Defender León es algo más que pedir la bebida antes que la tapa para no irritar al camarero, es algo más que llorar cuando hay problema y protestar cuando al fin se está solucionando, algo que ocurre incluso cuando no se le puede echar la culpa a Valladolid.
Defender León es entender que la calle Ancha no se puede arreglar sin que en algún momento del año pase a ser la calle Estrecha en lugar de poner el grito en el cielo si se levanta en verano y hacer lo mismo si se opta por San Froilán, por Navidad, por Semana Santa o por San Juan.
Defender León es casi cualquier cosa menos dar la sensación de que estaríamos mejor si nunca se hiciera nada, es evitar parezca mayor drama el retraso de un par de meses en la conclusión del nuevo Conservatorio de Música que la década y media de inacción e ideas estrambóticas antes de empezar a levantarlo.
Defender León es joderse y aguantar el atasco por los nuevos accesos al polígono de Villadangos o los baches por la ampliación del Parque Tecnológico, porque son los únicos proyectos que nos pueden salvar de la hecatombe y de pasar las mañanas criticando el centímetro de desnivel de un adoquín a la espera de ir a tomar el vino.

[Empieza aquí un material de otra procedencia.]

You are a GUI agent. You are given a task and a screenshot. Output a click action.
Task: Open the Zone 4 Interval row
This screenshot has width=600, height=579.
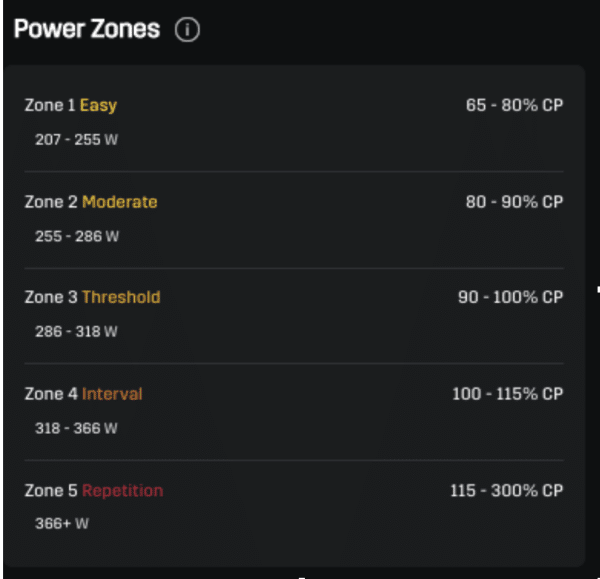294,411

Defender León es apreciar lo que tenemos a la puerta de casa, eso que tanto añoran y valoran quienes tuvieron que marchar y solo vuelven cuando el calendario nos regala un puente.
Defender León es trabajar más que parlar, es más tirar del arado que del clínex, es más arrimar el hombro que regatear en corto. Y si tan importante era expropiar el antiguo Luisón, que no niego que lo sea, alguien podría haberlo dicho en los años y años que estuvo el cartel de su venta acumulando mugre en lugar de armar la tremolina por el sindicato de la prisa cuando una pareja decide volver a su terruño e invertir todo lo que tiene en convertir una ruina en un negocio turístico. Y todo con la anuencia de los grupos políticos que hoy arman esa tremolina, porque lo de leer los papeles antes de votar las licencias de obras que se tramitan... Qué pereza, mejor lo dejamos ya para el siguiente mandato.
Defender León habría sido no olvidar aquella gran manifestación que me hizo pensar que aún había esperanza antes de que la puta pandemia nos borrara la poca memoria que nos quedaba y de que nos toreasen con una mesa cuyas posibilidades de éxito clamaban al vacío y levitaban sobre la nada. Tendrían que haberse reunido en una terraza de la calle Ancha, así al menos se habría quejado alguien, seguramente el hostelero por juntarle las mesas para aquella concurrida reunión de pastores.
Y defender León es blasfemar cuando pasan los años y los maestros del tilerismo estatal nos siguen tomando por tontos. La Ruta de la Plata, el lazo del Manzanal, Torneros, San Marcos, Feve... No sigo con el padrenuestro, pero siempre se puede ir más allá, porque de los creadores del estudio de viabilidad perpetuo llega ahora la «autorización de la modificación de los límites de gasto para adquirir compromisos con cargo a ejercicios futuros» a la hora de ampliar la base de la Brif de Tabuyo, tal y como publicitó hace ya un año el presidente aviador. Olé, con dos cojones y un palo.